Russische wetenschappers hekelen aanpak van olieramp Zwarte Zee

Vrijwilligers pakken de olie aan op het strand, 22 december 2024.

Russische wetenschappers hebben woensdag kritiek geuit op de manier waarop de Russische autoriteiten de schade door de olievlek in de Zwarte Zee aanpakken. De ingezette vrijwilligers beschikken niet over het juiste materiaal, zo stellen ze.
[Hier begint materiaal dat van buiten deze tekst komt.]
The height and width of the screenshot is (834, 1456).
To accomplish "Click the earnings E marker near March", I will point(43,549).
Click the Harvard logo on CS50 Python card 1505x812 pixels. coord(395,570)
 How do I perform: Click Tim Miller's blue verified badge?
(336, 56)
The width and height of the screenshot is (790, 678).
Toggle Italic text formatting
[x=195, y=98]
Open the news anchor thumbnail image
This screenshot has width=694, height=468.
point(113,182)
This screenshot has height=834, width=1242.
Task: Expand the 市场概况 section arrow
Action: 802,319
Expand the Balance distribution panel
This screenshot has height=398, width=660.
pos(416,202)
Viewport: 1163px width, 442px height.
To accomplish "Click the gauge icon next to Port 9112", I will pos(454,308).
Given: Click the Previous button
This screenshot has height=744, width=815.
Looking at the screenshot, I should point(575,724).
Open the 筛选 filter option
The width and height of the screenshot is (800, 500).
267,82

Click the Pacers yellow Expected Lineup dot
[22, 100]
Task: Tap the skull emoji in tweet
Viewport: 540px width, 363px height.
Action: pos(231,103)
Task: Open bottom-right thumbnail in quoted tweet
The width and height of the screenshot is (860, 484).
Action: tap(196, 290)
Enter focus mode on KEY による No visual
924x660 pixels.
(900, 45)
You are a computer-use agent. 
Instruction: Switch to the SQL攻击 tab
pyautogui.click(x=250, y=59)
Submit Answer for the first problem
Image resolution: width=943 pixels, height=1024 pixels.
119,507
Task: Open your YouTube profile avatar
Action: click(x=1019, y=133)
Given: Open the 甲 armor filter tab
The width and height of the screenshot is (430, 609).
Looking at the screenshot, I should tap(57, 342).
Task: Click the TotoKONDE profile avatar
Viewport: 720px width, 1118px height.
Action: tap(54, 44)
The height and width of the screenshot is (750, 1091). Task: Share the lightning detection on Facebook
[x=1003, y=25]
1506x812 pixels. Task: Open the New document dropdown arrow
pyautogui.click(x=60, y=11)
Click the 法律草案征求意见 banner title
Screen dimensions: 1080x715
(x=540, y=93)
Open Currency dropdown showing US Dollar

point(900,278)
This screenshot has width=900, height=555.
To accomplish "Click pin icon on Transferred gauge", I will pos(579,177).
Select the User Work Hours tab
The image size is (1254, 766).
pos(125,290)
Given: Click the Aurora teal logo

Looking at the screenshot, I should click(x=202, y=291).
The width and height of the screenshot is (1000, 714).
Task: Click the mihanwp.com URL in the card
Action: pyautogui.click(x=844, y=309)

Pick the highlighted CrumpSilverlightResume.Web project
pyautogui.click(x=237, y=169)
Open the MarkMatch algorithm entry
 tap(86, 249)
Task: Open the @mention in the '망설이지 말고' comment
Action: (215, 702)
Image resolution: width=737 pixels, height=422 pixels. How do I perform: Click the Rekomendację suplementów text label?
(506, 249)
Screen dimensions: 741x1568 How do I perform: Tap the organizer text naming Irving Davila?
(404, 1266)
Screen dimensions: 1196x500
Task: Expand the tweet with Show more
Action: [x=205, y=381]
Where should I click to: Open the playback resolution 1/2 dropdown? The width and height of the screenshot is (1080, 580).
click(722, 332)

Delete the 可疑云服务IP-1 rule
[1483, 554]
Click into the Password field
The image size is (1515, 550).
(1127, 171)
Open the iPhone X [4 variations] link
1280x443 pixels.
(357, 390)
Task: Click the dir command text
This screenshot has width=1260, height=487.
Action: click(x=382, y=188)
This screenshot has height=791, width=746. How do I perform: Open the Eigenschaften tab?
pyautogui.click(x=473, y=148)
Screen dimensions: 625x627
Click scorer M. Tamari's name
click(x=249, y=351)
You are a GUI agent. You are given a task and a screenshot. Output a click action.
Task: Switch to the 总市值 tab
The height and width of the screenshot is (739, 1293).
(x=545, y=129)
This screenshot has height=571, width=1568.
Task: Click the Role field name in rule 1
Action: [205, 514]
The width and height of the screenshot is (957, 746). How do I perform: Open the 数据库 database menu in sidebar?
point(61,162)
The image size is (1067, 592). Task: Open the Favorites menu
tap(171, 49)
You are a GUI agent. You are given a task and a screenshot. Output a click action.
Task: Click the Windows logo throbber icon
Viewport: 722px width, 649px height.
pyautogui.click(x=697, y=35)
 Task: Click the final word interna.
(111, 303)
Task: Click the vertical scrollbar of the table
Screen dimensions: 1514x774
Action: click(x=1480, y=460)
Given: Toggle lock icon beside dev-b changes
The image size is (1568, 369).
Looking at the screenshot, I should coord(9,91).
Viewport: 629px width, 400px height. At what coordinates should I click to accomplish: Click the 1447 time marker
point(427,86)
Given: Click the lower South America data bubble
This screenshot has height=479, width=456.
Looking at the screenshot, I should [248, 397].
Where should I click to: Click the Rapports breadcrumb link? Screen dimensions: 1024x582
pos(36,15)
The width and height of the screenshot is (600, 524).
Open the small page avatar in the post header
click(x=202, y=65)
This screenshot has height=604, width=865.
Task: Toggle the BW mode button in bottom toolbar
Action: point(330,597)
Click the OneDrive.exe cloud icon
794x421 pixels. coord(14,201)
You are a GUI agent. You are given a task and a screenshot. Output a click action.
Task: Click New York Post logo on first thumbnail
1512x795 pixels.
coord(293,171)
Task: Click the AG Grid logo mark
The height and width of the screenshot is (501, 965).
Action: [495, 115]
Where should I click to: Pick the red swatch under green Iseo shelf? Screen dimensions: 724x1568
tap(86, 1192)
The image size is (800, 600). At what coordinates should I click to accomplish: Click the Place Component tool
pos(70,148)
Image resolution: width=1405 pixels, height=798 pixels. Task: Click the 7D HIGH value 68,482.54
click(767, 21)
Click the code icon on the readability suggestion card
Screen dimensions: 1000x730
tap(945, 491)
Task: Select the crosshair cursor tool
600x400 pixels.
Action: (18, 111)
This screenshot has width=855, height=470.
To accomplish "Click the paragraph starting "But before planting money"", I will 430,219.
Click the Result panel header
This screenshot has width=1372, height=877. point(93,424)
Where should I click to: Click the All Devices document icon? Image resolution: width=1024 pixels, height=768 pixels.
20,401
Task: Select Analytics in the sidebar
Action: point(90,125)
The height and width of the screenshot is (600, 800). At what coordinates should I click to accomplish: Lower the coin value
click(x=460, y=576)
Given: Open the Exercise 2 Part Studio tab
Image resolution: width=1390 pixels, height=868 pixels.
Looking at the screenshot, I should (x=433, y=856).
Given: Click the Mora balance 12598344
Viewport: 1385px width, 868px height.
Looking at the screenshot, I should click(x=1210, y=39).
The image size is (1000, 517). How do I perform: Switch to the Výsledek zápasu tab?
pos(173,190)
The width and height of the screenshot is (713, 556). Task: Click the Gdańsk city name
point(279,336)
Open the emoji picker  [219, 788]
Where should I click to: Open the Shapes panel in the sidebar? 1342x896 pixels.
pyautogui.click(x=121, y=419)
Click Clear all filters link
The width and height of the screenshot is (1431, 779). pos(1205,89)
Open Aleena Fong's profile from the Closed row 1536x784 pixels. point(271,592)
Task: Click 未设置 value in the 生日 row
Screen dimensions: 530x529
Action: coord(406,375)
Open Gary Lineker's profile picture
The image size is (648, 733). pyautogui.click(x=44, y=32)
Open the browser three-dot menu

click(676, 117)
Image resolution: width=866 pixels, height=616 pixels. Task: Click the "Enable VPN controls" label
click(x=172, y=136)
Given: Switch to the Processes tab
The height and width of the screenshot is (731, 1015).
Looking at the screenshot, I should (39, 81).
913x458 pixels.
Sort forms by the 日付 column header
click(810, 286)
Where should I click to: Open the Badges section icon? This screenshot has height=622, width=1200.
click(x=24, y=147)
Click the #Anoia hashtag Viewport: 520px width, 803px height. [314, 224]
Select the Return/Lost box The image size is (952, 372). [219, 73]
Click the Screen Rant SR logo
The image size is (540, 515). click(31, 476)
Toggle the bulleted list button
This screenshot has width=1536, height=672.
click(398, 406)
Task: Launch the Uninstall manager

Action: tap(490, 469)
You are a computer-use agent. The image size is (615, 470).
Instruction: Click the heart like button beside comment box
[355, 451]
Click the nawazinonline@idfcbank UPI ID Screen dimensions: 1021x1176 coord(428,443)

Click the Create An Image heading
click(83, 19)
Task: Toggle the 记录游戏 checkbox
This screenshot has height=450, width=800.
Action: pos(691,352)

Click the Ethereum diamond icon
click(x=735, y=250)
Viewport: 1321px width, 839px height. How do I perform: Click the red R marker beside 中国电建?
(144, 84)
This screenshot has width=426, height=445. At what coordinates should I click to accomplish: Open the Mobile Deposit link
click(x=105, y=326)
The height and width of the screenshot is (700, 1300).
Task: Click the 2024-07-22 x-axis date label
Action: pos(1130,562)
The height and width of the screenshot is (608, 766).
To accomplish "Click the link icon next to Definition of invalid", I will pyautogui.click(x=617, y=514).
Op 15 december waren twee Russische olietankers, de Volgoneft-212 en de Volgoneft-239, vergaan tijdens een storm in de buurt van het Oekraïense Krim-schiereiland, dat in 2014 illegaal geannexeerd werd door Moskou. De schepen zouden meer dan 9.000 ton olie aan boord hebben gehad, zowat 40 procent daarvan zou in zee zijn gelekt. Rusland heeft duizenden vrijwilligers gemobiliseerd om de met olie besmeurde stranden in het zuidwesten van het land op te kuisen.  

Maar Russische wetenschappers stellen nu dat zij niet over de geschikte uitrusting beschikken. “Er zijn geen bulldozers ter plaatse, geen vrachtwagens en zo goed als geen technische apparatuur”, zegt hydroloog Viktor Danilov-Danilian, van de Russische Academie van Wetenschappen, op een persconferentie. 

De vrijwilligers kunnen enkel gebruik maken “van schoppen en nutteloze plastic zakken, die breken”, zo klinkt het nog. “Terwijl we wachten tot deze zakken eindelijk worden opgehaald, komt er een storm en belanden ze weer in zee. Het is onvoorstelbaar.”

Kritiek op de autoriteiten is uiterst zeldzaam in het Rusland van president Vladimir Poetin. Sergej Ostakh, professor aan de Russische Academie voor Natuurwetenschappen, waarschuwt op dezelfde persconferentie dat de vervuiling binnenkort ook de Krim zal bereiken. “We moeten ons geen illusies maken dat de Krim schoon zal blijven”, zegt hij. De professor roept de Russische overheid op tot “dringende actie”.